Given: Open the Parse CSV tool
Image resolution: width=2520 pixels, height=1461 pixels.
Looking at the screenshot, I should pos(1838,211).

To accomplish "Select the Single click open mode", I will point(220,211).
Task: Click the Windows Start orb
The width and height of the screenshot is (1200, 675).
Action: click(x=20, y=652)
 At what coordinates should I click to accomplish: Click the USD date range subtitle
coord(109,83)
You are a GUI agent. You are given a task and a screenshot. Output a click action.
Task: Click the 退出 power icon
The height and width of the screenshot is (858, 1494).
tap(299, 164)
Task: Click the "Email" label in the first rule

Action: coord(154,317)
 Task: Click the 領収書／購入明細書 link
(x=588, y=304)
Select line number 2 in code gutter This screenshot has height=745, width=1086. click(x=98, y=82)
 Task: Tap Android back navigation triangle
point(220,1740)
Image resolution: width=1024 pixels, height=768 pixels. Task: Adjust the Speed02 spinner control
--------------------------------------------------
Only the lines from the one holding "You are a GUI" to the end of the entries above belong in the answer, each copied exactly.

## [Your solution]
You are a GUI agent. You are given a task and a screenshot. Output a click action.
Task: Click the 退出 power icon
The height and width of the screenshot is (858, 1494).
tap(299, 164)
Task: Click the "Email" label in the first rule

Action: coord(154,317)
 Task: Click the 領収書／購入明細書 link
(x=588, y=304)
Select line number 2 in code gutter This screenshot has height=745, width=1086. click(x=98, y=82)
 Task: Tap Android back navigation triangle
point(220,1740)
Image resolution: width=1024 pixels, height=768 pixels. Task: Adjust the Speed02 spinner control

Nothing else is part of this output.